San Diego's Aguirre Turned out of Office as City Attorney

November 12, 2008 (PLANSPONSOR.com) - In addition to voting for the next president, San Diego voters last week turned out of office a city official who has played a major role in the city's pension crisis in recent years.

The San Diego Union-Tribune said City Attorney Michael Aguirre lost his re-election bid by a resounding margin – in part because he could not snap a string of pension-related defeats in court. Aguirre told the newspaper it would have been “advantangeous” if a tentative ruling by a state judge that appeared to hand Aguirre his first legal victory in the matter had come before his Election Day defeat.

He repeated his hope that the San Diego City Council and his successor, Jan Goldsmith, would consider continuing all aspects of his legal challenge of $900 million of pension benefits he believes were granted illegally.

“It’s what I hope will be the first of several that will roll back the benefits,” Aguirre told the newspaper. “If you misprice the benefits, you can’t make the city pay for it. That was something the board did. The city and the taxpayers shouldn’t have to make up for that.”

San Diego Superior Court Judge William Nevitt Jr. said on Monday that he was ready to set aside a November 2007 pension board vote that caused San Diego to cover the costs of a particular benefit shortfall with annual city contributions to the pension system. “It was unlawful to charge the entire ‘shortfall’ to the city,” Nevitt wrote, according to the Union-Tribune.   A final ruling from the judge is expected this week.
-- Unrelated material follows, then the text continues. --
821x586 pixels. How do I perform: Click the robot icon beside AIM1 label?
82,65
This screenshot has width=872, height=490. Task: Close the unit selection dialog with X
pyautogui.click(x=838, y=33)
If the judge maintains his initial ruling, the system will not be able to keep billing the city for thousands of years of service that employees purchased at a deep discount in 2003 to inflate their pensions, Aguirre said.

The shortfall, pegged by pension officials at up to $40 million, is the difference between what employees paid to purchase service credits and what it will cost to pay the pensions of those employees once they retire, the newspaper said.